2017年10月,美国总统特朗普宣布,美国陷入“历史上最严重的药物滥用危机”。“我们社会中的任何一员,不管是年轻或年迈,富裕或贫困,来自城市或乡村,都不应被药物成瘾的瘟疫困扰。”他说。

于是,全美关于防治成瘾的政府基金数额逐年增加,很大份额会落到相关课题的研究机构。在我访学的弗吉尼亚联邦大学心理学院,近五年来,研究方向已经从关注抑郁、焦虑等被人熟知的精神疾病,转变为关注药物滥用和成瘾危机。

何其难矣。在世界各国,“戒毒”都是难以描述的痛苦旅程,很多人相信一旦成瘾便永远无法戒除,还记得作家毕淑敏曾以此写作的小说《红处方》吗?那个怀揣崇高理想进入戒毒医院做院长的简方宁,最终染毒并自杀的悲剧故事。

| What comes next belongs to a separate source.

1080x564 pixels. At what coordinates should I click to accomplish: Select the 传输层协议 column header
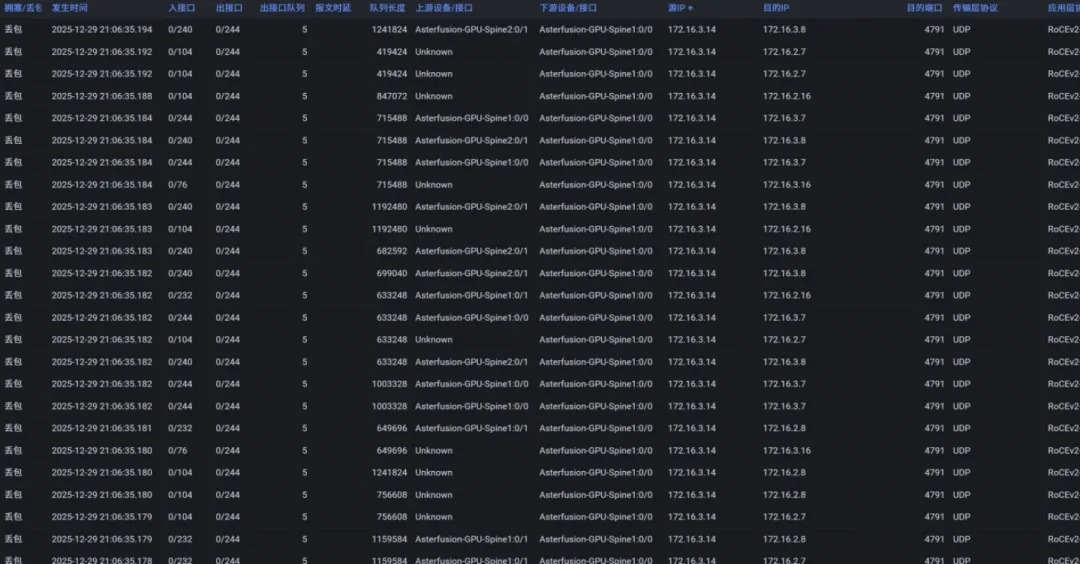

和强制戒毒不同,美国的戒毒显得更为温和并讲究策略。对于成瘾者,几乎所有专家都同意最有效的戒除方法是“药物辅助治疗”(Medication-assisted treatment, MAT),街头戒毒诊所随处可见,治疗成瘾的药品都由政府免费提供。此外,几乎所有的成瘾者都会选择加入“戒毒互助会”寻找和他们相似经历的同伴支持,我的故事也从加入弗吉尼亚州府里士满市的一个戒毒组织开始。

“我们都是瘾君子”

“嗨,端端,我太高兴你能和我们在一起了。”玛乔丽(Marjorie Yates)从她满是绿植的办公室起身,向我拥抱过来。她是这间名为Substance Abuse and Addiction Recovery Alliance(药物滥用和成瘾康复联盟,简称SAARA)的非营利性机构负责人,主要给深陷毒瘾的人提供康复咨询和同伴支持。

若非主动说出,我绝不会想到眼前这个打扮精致、热情洋溢的美丽白人女士曾有27年的酗酒吸毒史。

玛乔丽的照片(作者供图/图)

15年前,她又一次从酩酊大醉中醒来,发现一张便利贴胡乱地粘在胸前,上面是13岁女儿的留言:“我恨你,你让我在朋友面前抬不起头,你这个烂醉的酒鬼!”

那一瞬间,她真正想“清醒”了,尽管在此之前,她无数次尝试,但从未成功过。

“家人、医生、戒断专家从未真正理解我,他们越说,我抵触得越厉害。”玛乔丽回忆道,“是那些和我有相似经历的人,最终帮助我成功戒掉了酗酒和毒品。”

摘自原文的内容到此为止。